La propia Chengdu quedaba descartada, ya que no se permitía a nadie trasladar un registro rural a la ciudad. Asimismo, estaba prohibido trasladarse de un lugar agreste y montañoso a otra zona más rica, tal como era la llanura que rodeaba Chengdu. Sin embargo, había un modo de burlar las normas: podíamos trasladarnos si contábamos con parientes dispuestos a aceptarnos, y era también posible inventarse tales parientes, ya que nadie hubiera podido seguir la pista de los numerosos familiares con que habitualmente cuenta un chino.

Proyecté el traslado con Nana, una buena amiga mía que acababa de regresar de Ningnan para intentar descubrir un medio de salir de allí. También incluimos en el plan a mi hermana, quien aún estaba en Ningnan. Para obtener el traslado de nuestros registros necesitábamos antes que nada tres cartas: una de una comuna diciendo que nos aceptaría si contábamos con la recomendación de algún pariente que pudiéramos tener entre sus miembros; otra del condado al que pertenecía la comuna, en la que se aprobara el contenido de la primera, y una tercera del Departamento de Juventudes Urbanas de Sichuan en la que éste aprobara a su vez el traslado. Cuando tuviéramos las tres teníamos que regresar a nuestros equipos de producción en Ningnan para que éstos autorizasen el traslado antes de que el registro del condado de Ningnan nos pusiera finalmente en libertad. Sólo entonces nos entregarían el documento crucial para todo ciudadano de China: los libros de registro que deberíamos entregar a las autoridades en nuestro próximo lugar de residencia.

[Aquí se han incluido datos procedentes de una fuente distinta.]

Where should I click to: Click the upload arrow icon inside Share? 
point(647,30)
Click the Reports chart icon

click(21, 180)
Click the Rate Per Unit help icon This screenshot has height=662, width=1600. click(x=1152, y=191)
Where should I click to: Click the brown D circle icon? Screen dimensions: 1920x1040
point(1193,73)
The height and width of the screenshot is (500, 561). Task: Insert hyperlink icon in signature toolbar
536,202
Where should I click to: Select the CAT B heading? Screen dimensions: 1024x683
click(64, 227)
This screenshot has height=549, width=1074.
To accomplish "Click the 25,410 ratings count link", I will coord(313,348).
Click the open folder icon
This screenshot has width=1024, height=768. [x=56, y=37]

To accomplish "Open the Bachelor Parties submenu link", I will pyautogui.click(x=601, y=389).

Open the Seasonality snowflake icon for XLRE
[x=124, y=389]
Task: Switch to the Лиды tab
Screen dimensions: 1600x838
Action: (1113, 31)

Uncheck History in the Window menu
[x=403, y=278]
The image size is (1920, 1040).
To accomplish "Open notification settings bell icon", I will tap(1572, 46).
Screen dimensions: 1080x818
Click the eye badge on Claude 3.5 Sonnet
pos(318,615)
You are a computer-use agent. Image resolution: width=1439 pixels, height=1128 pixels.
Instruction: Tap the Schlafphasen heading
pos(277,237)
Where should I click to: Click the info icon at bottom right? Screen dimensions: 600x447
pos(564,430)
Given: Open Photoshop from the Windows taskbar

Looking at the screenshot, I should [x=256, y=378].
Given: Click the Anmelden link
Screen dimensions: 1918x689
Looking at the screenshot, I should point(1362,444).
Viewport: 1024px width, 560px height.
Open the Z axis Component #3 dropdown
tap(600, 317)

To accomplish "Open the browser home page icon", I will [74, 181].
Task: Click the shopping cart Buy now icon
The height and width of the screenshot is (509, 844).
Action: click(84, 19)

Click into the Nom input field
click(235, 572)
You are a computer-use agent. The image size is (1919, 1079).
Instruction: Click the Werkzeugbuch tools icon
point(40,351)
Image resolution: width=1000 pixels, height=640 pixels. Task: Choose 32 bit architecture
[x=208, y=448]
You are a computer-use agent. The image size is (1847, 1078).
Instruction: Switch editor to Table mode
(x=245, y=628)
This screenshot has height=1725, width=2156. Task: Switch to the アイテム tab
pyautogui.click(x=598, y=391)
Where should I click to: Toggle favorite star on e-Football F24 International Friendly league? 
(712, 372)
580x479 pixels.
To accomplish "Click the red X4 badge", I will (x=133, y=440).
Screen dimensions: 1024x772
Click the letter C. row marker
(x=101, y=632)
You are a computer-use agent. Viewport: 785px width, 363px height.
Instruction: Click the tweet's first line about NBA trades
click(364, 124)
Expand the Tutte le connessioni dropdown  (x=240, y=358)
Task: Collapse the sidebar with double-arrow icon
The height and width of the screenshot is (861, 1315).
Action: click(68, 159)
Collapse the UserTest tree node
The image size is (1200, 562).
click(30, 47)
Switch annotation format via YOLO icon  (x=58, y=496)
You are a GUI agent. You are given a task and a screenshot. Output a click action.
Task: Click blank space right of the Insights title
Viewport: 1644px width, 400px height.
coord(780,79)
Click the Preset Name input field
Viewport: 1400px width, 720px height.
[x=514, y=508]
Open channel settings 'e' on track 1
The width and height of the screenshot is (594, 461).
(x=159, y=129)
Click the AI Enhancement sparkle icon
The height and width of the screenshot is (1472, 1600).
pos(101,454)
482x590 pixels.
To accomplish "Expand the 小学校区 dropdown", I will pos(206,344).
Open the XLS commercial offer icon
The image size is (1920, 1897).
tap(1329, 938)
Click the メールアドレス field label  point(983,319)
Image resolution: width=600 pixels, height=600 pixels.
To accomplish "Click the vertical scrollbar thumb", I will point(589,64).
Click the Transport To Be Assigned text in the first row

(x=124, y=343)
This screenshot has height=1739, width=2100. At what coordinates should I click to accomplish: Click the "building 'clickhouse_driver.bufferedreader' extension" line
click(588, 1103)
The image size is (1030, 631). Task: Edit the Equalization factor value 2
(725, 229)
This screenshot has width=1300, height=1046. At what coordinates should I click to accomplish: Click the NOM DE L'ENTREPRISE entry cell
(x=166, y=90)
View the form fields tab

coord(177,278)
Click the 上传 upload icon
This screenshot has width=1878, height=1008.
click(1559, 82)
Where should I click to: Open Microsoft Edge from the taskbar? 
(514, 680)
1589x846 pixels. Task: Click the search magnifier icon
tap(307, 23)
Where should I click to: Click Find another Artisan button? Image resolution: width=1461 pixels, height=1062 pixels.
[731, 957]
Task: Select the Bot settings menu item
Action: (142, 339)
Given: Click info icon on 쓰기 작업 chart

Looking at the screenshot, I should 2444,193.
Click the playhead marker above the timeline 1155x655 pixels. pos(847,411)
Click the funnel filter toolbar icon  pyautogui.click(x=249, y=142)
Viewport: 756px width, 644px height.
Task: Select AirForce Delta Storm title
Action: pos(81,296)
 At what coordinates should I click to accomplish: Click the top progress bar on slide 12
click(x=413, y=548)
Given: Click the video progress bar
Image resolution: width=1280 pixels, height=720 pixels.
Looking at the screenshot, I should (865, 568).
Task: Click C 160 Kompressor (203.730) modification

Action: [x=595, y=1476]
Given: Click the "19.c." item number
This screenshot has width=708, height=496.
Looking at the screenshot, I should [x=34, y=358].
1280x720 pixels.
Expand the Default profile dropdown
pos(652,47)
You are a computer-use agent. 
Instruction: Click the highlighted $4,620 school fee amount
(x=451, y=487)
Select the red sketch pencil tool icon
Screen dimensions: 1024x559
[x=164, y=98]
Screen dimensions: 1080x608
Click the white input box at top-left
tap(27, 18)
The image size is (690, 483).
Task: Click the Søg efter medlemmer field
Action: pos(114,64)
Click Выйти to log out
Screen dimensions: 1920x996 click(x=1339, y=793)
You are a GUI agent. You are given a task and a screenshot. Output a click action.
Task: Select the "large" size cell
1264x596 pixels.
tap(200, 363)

La vida se tornaba igualmente complicada y desalentadora cada vez que alguien se apartaba en lo más mínimo de la rígida planificación de las autoridades, y en la mayoría de los casos surgían complicaciones inesperadas. Mientras planeaba cómo organizar el traslado, el Gobierno dictó de repente una regulación por la que se congelaban todos los traslados posteriores al 21 de junio. Para entonces, estábamos ya en la tercera semana de mayo, por lo que sería imposible localizar a tiempo a un pariente real que quisiera aceptarnos y completar todas las formalidades a tiempo.

Recurrí a Wen. Sin dudarlo un instante, se ofreció a «crear» las tres cartas. La falsificación de documentos oficiales era un delito grave castigado con largas condenas de cárcel, pero aquel devoto guardia rojo de Mao acalló mis ruegos de cautela sin darles mayor importancia.

Los elementos cruciales de toda falsificación eran los sellos. En China, los documentos adquieren carácter oficial por los sellos que portan. Wen era un buen calígrafo, capaz de grabarlos siguiendo el estilo de los oficiales. Para ello se servía de pastillas de jabón. En una sola tarde tuvo listas las tres cartas que cada una de las tres necesitábamos y que, aun con suerte, hubiéramos tardado meses en obtener. Wen se ofreció asimismo para regresar a Ningnan con Nana y conmigo para ayudarnos con el resto del procedimiento.